DATA PROVIDED
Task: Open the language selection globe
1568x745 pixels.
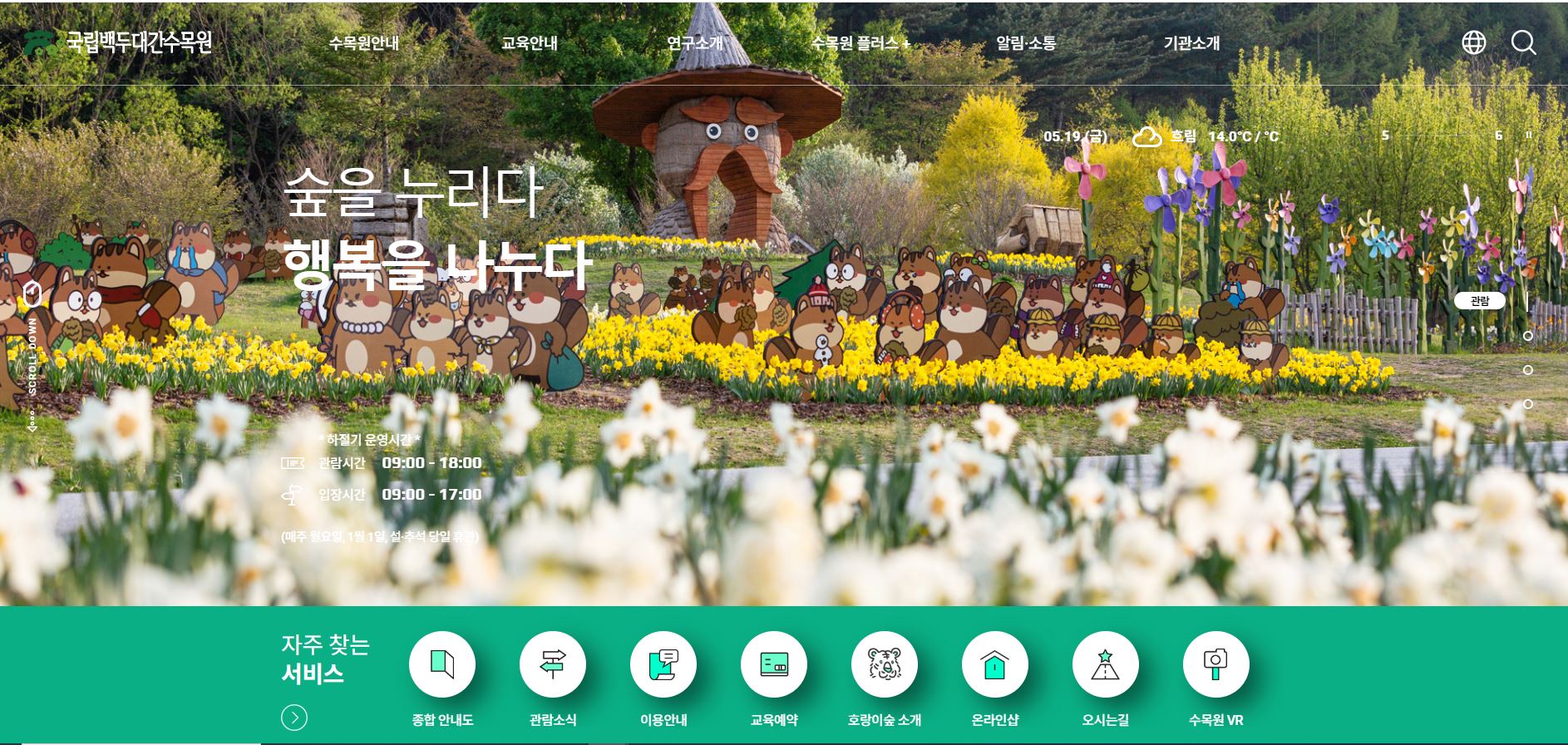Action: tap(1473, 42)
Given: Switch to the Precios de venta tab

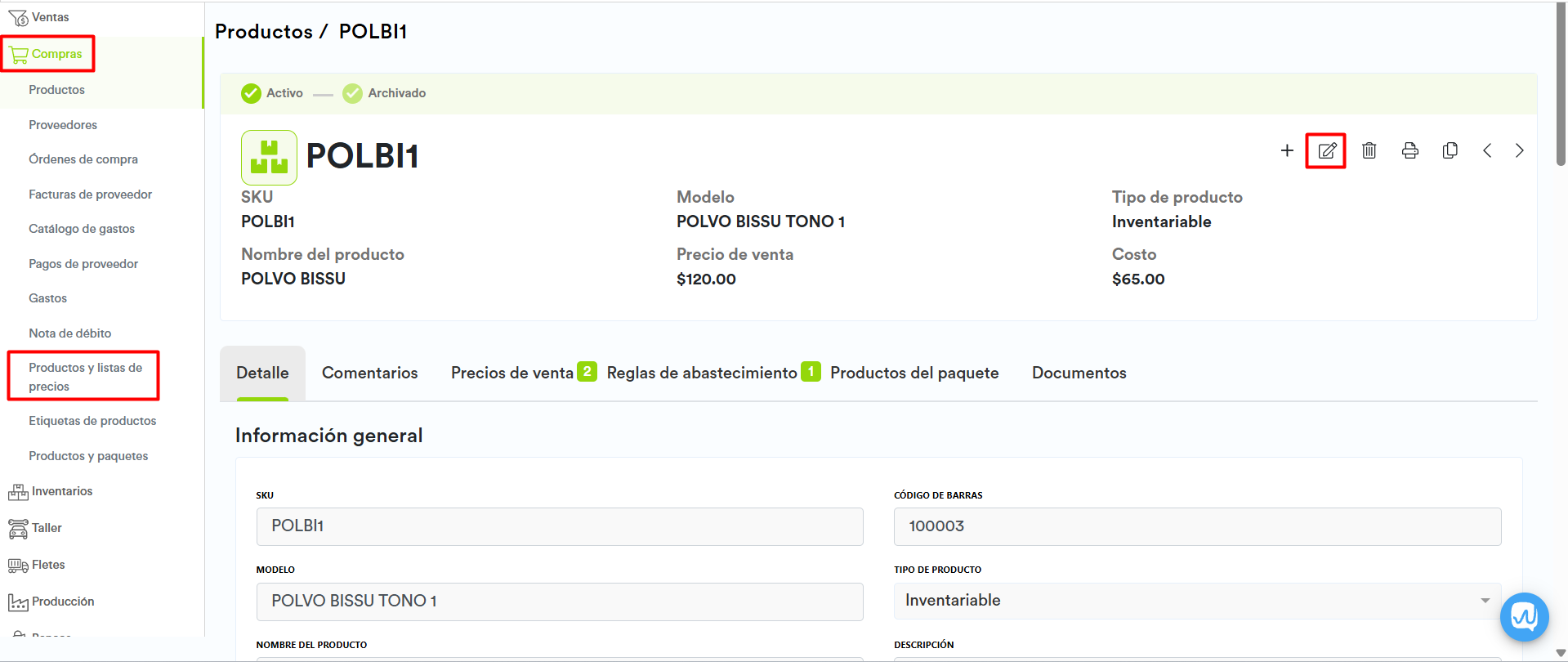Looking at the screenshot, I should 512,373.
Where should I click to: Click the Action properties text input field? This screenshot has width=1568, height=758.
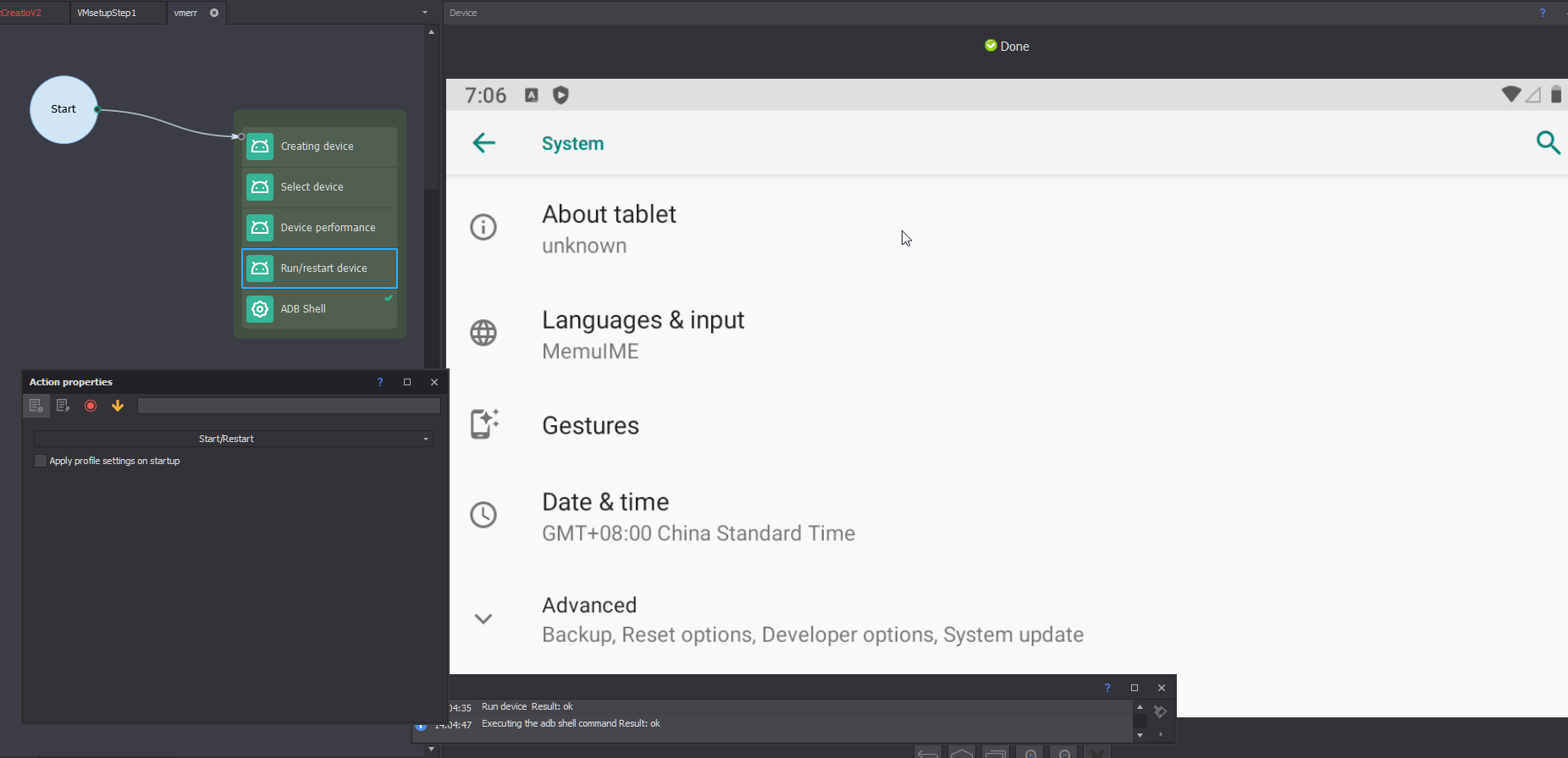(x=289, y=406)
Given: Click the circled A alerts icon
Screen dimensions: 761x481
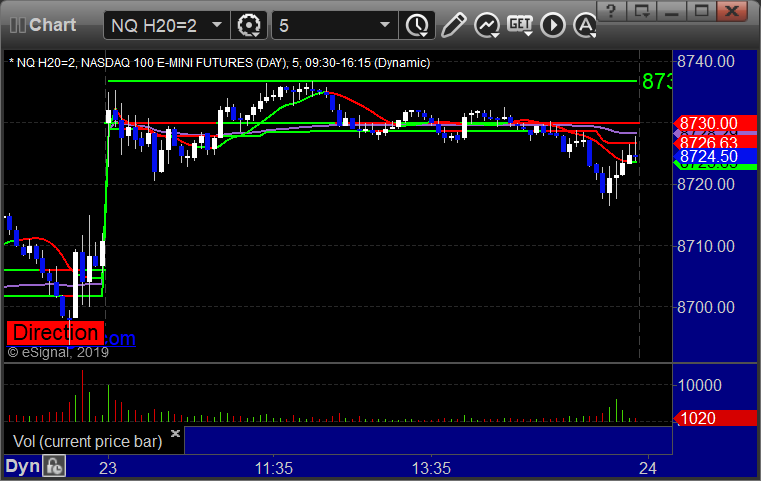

TASK INSTRUCTIONS
Reproduce nothing but the lines from the line containing "1568x745 pixels." through the last line of the data above, exactly as written and without pictures.

REPLY
1568x745 pixels.
Action: tap(1473, 42)
Given: Switch to the Precios de venta tab

Looking at the screenshot, I should 512,373.
Where should I click to: Click the Action properties text input field? This screenshot has width=1568, height=758.
(x=289, y=406)
Given: Click the circled A alerts icon
Screen dimensions: 761x481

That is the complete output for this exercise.